Center for Biological Diversity

For Immediate Release, July 11, 2025

Contact:

Marlee Goska, (907) 931-4775, [email protected]

Victory: Court Upholds Endangered Species Protection for Arctic Ringed Seals

SAN FRANCISCO— The 9th U.S. Circuit Court of Appeals today upheld a rejection of the state of Alaska’s petition to strip the Arctic ringed seal of protection under the Endangered Species Act.

“I’m so relieved these adorable seals will keep their Endangered Species Act protections,” said Marlee Goska, Alaska staff attorney at the Center for Biological Diversity. “The science is overwhelmingly clear that climate change is threatening the seals’ existence. The court rightly recognized there’s no scientific or legal reason for Alaska’s cruel attempt to strip away safeguards these seals need to survive our rapidly heating world.”

The Center originally petitioned the National Marine Fisheries Service to list the seal under the Endangered Species Act in 2008, which the agency then did in 2012. The 9th Circuit upheld the listing in 2018 over objections from the state of Alaska, the oil industry and others. Then the state, the North Slope Borough and several groups petitioned to delist the species.

The Fisheries Service denied that delisting petition under the first Trump administration, concluding that the petition failed to “present substantial scientific or commercial information” that would justify delisting the seal. The petitioners challenged that decision in federal court in Alaska in late 2022, and the Center then intervened in the case to defend the agency’s decision.

Today’s 9th Circuit decision affirms a district court opinion rejecting the state’s arguments that the Fisheries Service’s decision was improper. It also affirms the 9th Circuit’s earlier ruling that the agency “need not wait until” the seal’s sea ice “habitat is destroyed to determine that habitat loss may facilitate extinction.”

“Ringed seals have a shot at survival thanks to the Endangered Species Act, but only if we rapidly reduce the pollution destroying their habitat,” Goska said. “We’ll keep fighting the Trump administration’s reckless attempts to open more of the Arctic to oil and gas drilling.”

Ringed seals give birth in snow caves built on sea ice. Climate change is reducing Arctic snowpack, causing caves to collapse and leaving pups vulnerable to death by freezing or from predators. The Arctic is warming almost four times faster than the rest of the planet.
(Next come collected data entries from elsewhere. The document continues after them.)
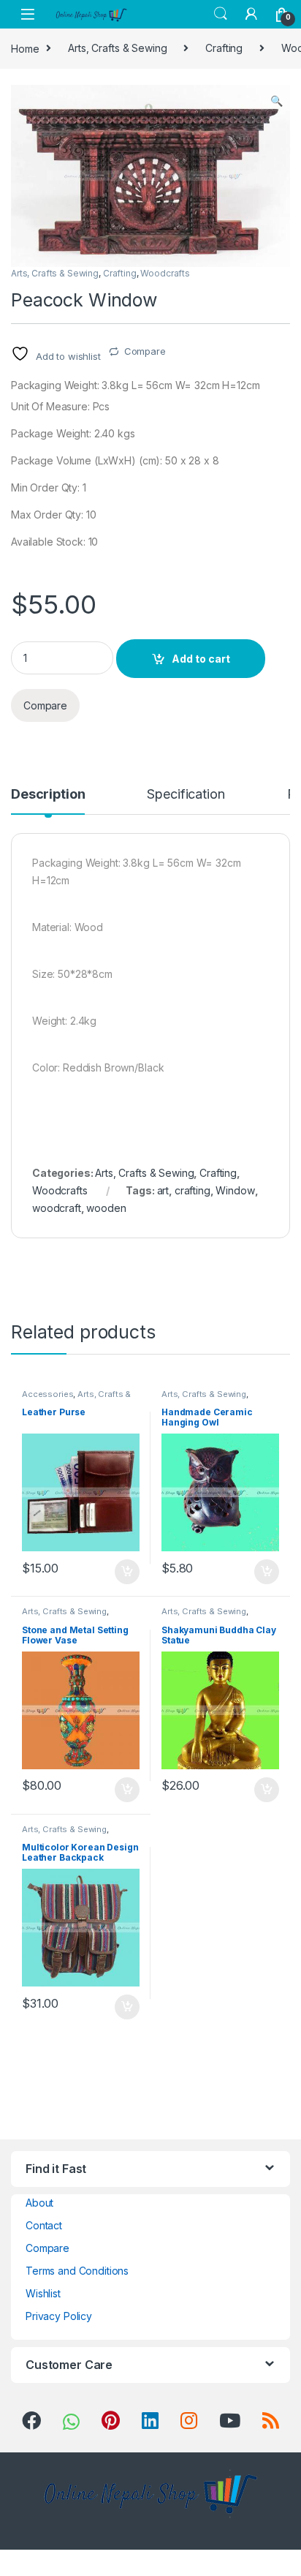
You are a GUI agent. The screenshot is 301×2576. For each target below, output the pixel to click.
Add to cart (201, 658)
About (39, 2202)
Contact (44, 2225)
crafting (192, 1190)
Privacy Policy (59, 2316)
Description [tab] (48, 795)
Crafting (224, 48)
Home (25, 48)
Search (221, 14)
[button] (276, 101)
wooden (106, 1208)
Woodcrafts (165, 273)
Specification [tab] (185, 795)
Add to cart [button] (127, 1571)
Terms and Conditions (77, 2270)
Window (235, 1190)
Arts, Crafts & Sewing (117, 48)
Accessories (47, 1394)
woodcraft (56, 1208)
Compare (145, 351)
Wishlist (43, 2293)
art (163, 1190)
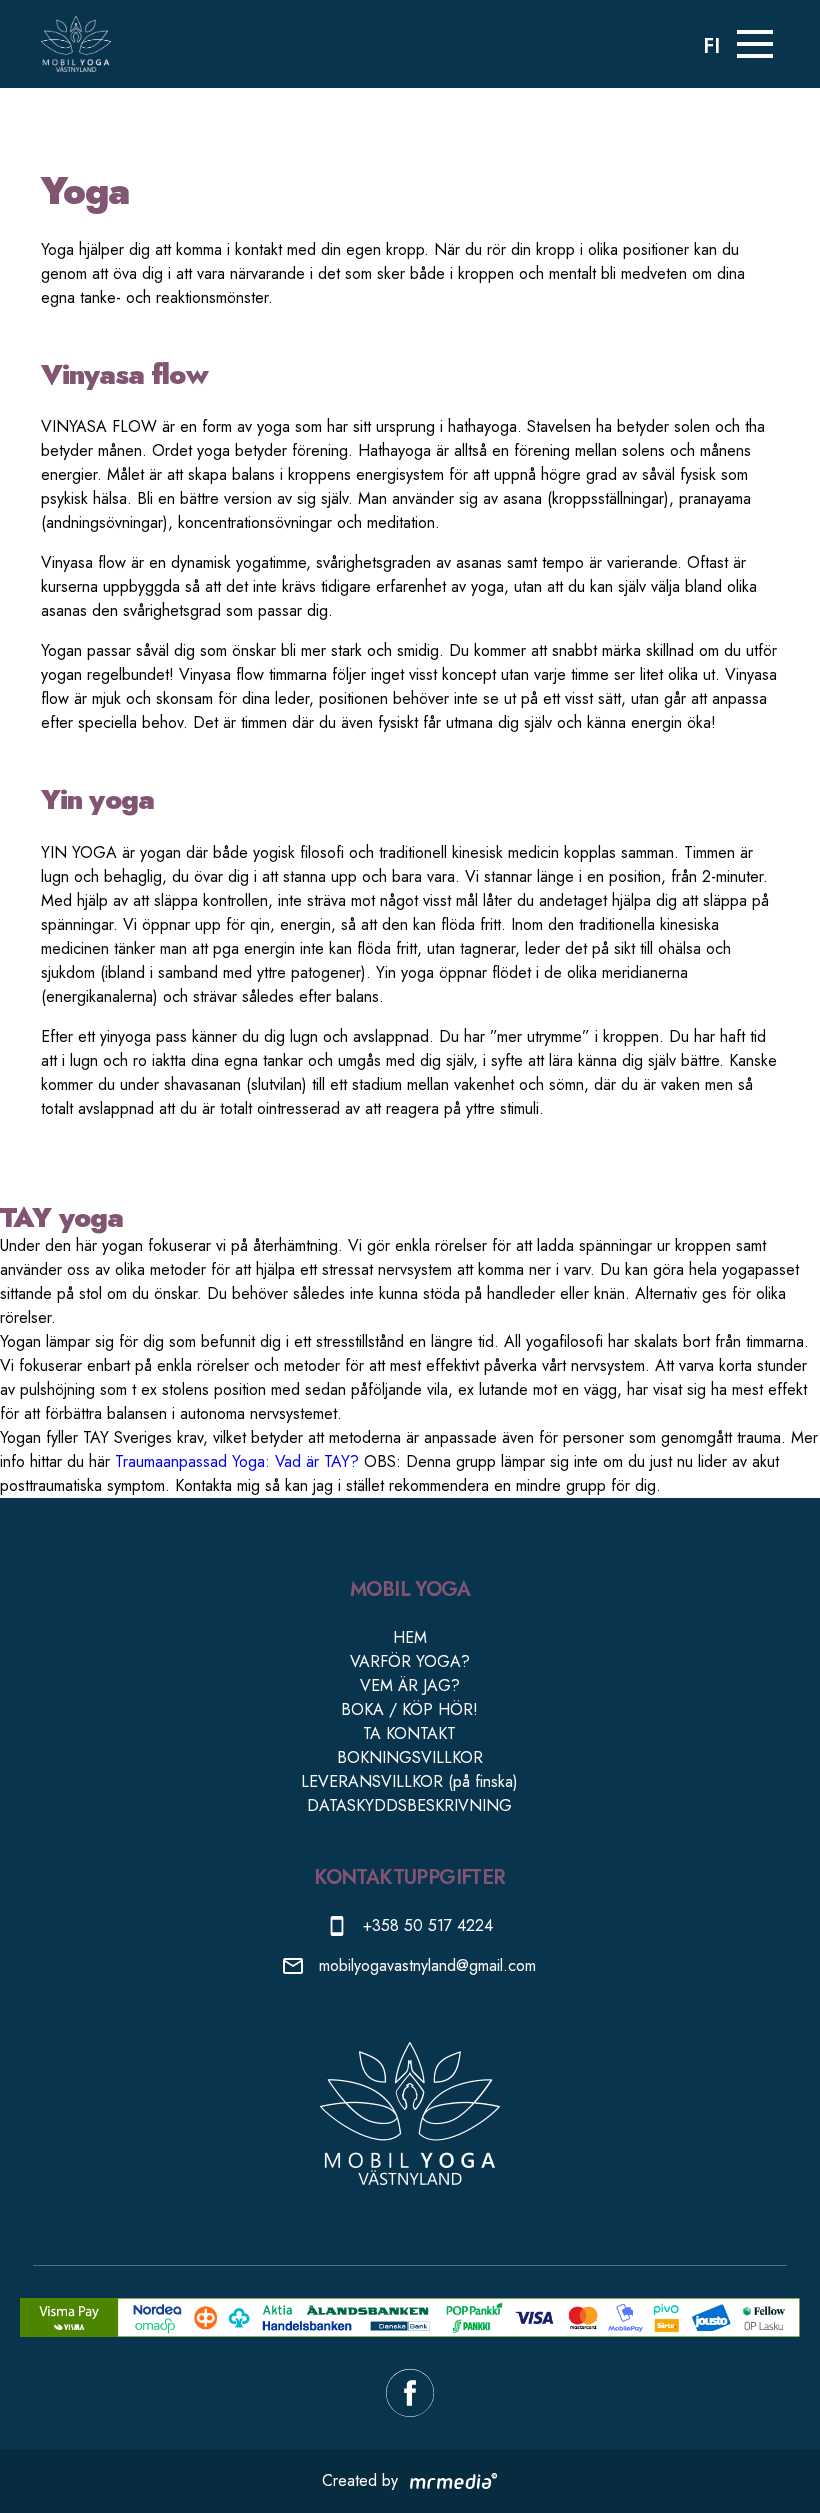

Endangered Species Act listing offers ringed seals increased protection from oil and gas development, as well as against the greenhouse gas emissions that are driving climate change. Listing of the seals does not affect subsistence harvest of the species by Alaska Natives.

Arctic Ringed Seal, Pusa hispida, (c) National Marine Mammal Laboratory/NOAA
Ringed seal, Pusa hispida, (c) National Marine Mammal Laboratory/NOAA Image is available for media use.

The Center for Biological Diversity is a national, nonprofit conservation organization with more than 1.8 million members and online activists dedicated to the protection of endangered species and wild places.